*Document section:*
-- START --

The IRRI (International Rice Research Institute) survey loop in Central Luzon is a study that aims to monitor the changes in rice farming in the major rice producing area of the Philippines - the Central Luzon region, which is called as the “rice bowl of the Philippines”. Data have been collected in this project since the 1960s. See, http://ricestat.irri.org/fhsd/php/panel.php?page=1&sortBy=title&sortOrder=ascending# for the panel data.

This vignette details how to find and retrieve weather data for the area that this survey covers for the time period of 1960-2016. Methods that are detailed include:

Retrieve PHL provincial map and select loop provinces

As a first step, we’ll use the raster package to retrieve data from GADM that will provide the provincial spatial data for the survey area. We will then use this to find the stations that fall within the provinces where the study was conducted.

Using raster::getData() fetch level 0 (national) and 1 (provincial) data for the Philippines.

RP0 <- getData(country = "Philippines", level = 0)
RP1 <- getData(country = "Philippines", level = 1)

Now we will select the provinces involved in the survey and make a new object called Central_Luzon from the provincial level data, RP1.

Central_Luzon <- RP1[RP1@data$NAME_1 == "Pampanga" | 
                     RP1@data$NAME_1 == "Tarlac" |
                     RP1@data$NAME_1 == "Pangasinan" |
                     RP1@data$NAME_1 == "La Union" |
                     RP1@data$NAME_1 == "Nueva Ecija" |
                     RP1@data$NAME_1 == "Bulacan", ]

Next, create a map inset showing where the Central Luzon Loop survey takes place.

First we’ll use gSimplify() from rgeos to simplify the map of the Philippines to make the map generation in the next few steps much quicker.

RP0 <- gSimplify(RP0, tol = 0.05)

# get center coordinates of provinces in Central Luzon
CL_names <- data.frame(coordinates(Central_Luzon))

-- END --

*Given exercise 1:*
Decide whether each of these statements agrees with the Central Luzon weather vignette, and support each yes or no with the deciding words from the vignette, quoted exactly. (a) Data have been collected in the survey project since the 1970s. (b) Tarlac is one of the provinces chosen for the Central_Luzon object. (c) Provincial data for the Philippines are fetched at level 2.
*Given exercise 2:*
Continue the Central Luzon weather vignette from its last line of code.

*Stored data:*
-- START --

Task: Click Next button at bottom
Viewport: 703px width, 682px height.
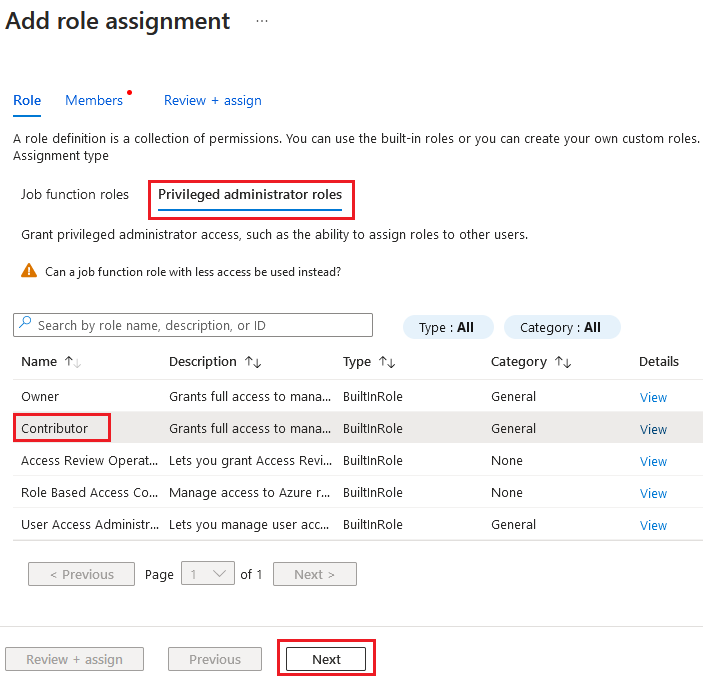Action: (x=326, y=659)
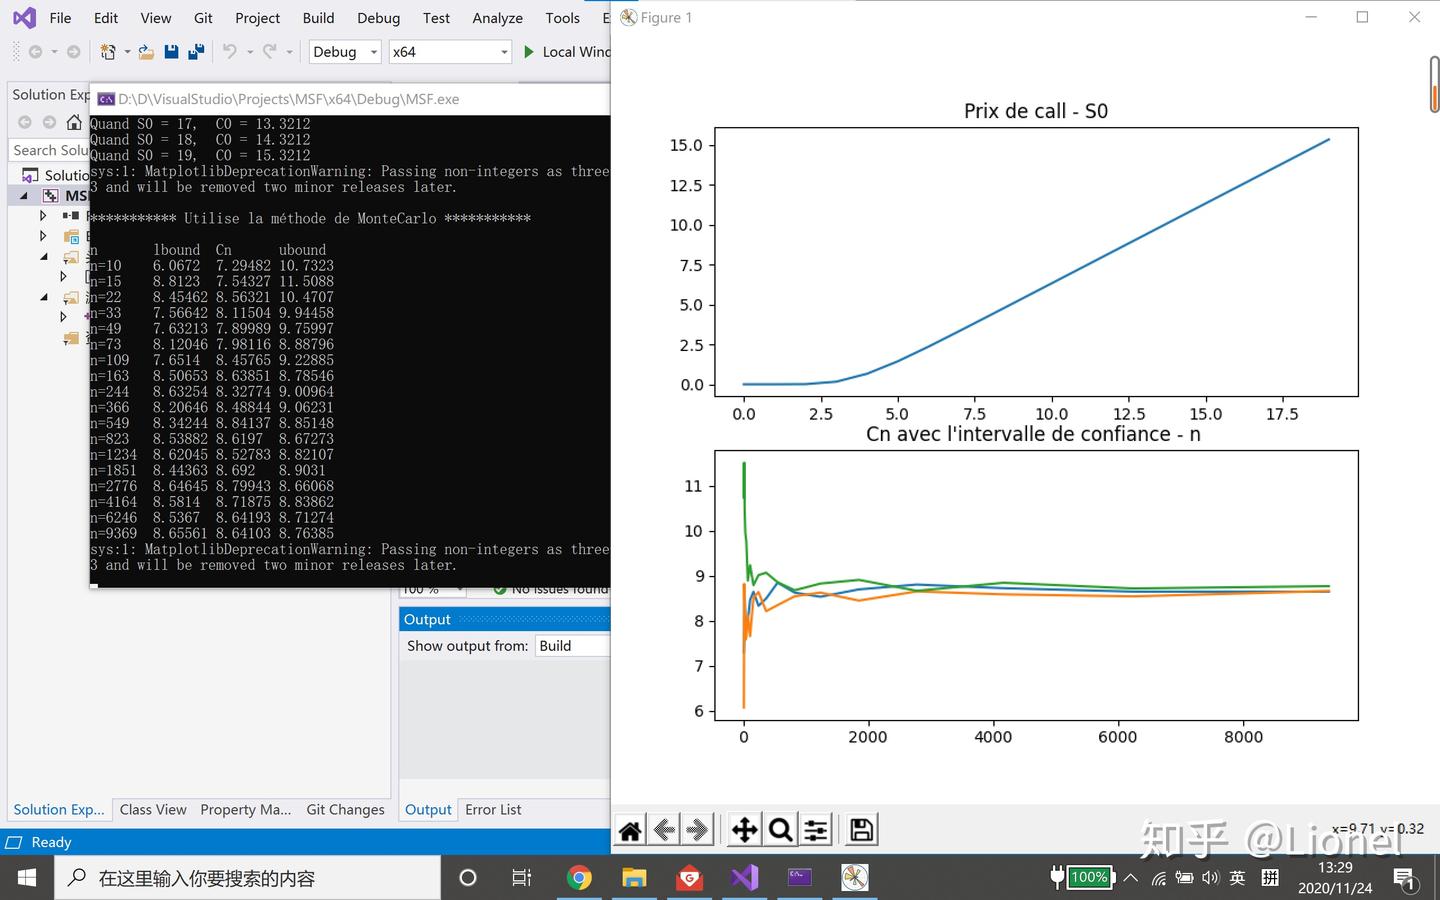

-- END --

*Written response 1:*
(a) No: "Data have been collected in this project since the 1960s."
(b) Yes: "RP1@data$NAME_1 == "Tarlac" |"
(c) No: "fetch level 0 (national) and 1 (provincial) data for the Philippines."

*Written response 2:*
# this is then used to label the procinces on the map
CL_names$label <- Central_Luzon@data$NAME_1

# Main map
p1 <- ggplot() + 
  geom_polygon(data = Central_Luzon,
               aes(x = long,
                   y = lat,
                   group = group),
               colour = "grey10",
               fill = "#fff7bc") +
  geom_text(data = CL_names, aes(x = X1,
                                 y = X2, 
                                 label = label), 
            size = 2,
            colour = "grey20") +
  theme(axis.text.y = element_text(angle = 90,
                                   hjust = 0.5)) +
  ggtitle("Central Luzon Provinces Surveyed") +
  theme_bw() + 
  xlab("Longitude") + 
  ylab("Latitude") +

# Inset map
p2 <- ggplot() + 
  geom_polygon(data = RP0, aes(long, lat, group = group),
               colour = "grey10",
               fill = "#fff7bc") +
  coord_equal() +
  theme_bw() + 
  labs(x = NULL, y = NULL) +
  geom_rect(aes(xmin = extent(Central_Luzon)[1],
                xmax = extent(Central_Luzon)[2],
                ymin = extent(Central_Luzon)[3],
                ymax = extent(Central_Luzon)[4]),
            alpha = 0,
            colour = "red",
            size = 0.7,
            linetype = 1) +
  theme(axis.text.x = element_blank(),
        axis.text.y = element_blank(),
        axis.ticks = element_blank(),
        axis.title.x = element_blank(),
        axis.title.y = element_blank(),
        plot.margin = unit(c(0, 0, 0 ,0), "mm"))

# plot area for the main map
v1 <- viewport(width = 1, height = 1, x = 0.5, y = 0.5) 

# plot area for the inset map
v2 <- viewport(width = 0.28, height = 0.28, x = 0.67, y = 0.79)

# print the map object
print(p1, vp = v1) 
print(p2, vp = v2)
Figure 1: Station locations

Figure 1: Station locations

Identify stations in area of interest

Next, make a list of stations that are within this area. GSODR provides a table of the metadata associated with GSOD stations, which includes latitude and longitude that can be used to identify stations falling within the area of interest.


# load the station metadata file from GSODR (this loads `isd_history` in your
# R sesion)
load(system.file("extdata", "isd_history.rda", package = "GSODR"))

isd_history <- as.data.frame(isd_history)

# convert to a spatial object to find stations within the states
coordinates(isd_history) <- ~ LON + LAT
proj4string(isd_history) <- proj4string(Central_Luzon)

# what are the coordinates? We use the row numbers from this to match the
# `stations` data.frame
station_coords <- coordinates(isd_history[Central_Luzon, ])

# get row numbers as an object
rows <- as.numeric(row.names(station_coords))

# create a data frame of only the stations which rows have been identified
loop_stations <- as.data.frame(isd_history)[rows, ]

# subset stations that match our criteria for years
loop_stations <- loop_stations[loop_stations$BEGIN <= 19600101 &
                               loop_stations$END >= 20151231, ]

print(loop_stations[, c(1:2, 3, 7:12)])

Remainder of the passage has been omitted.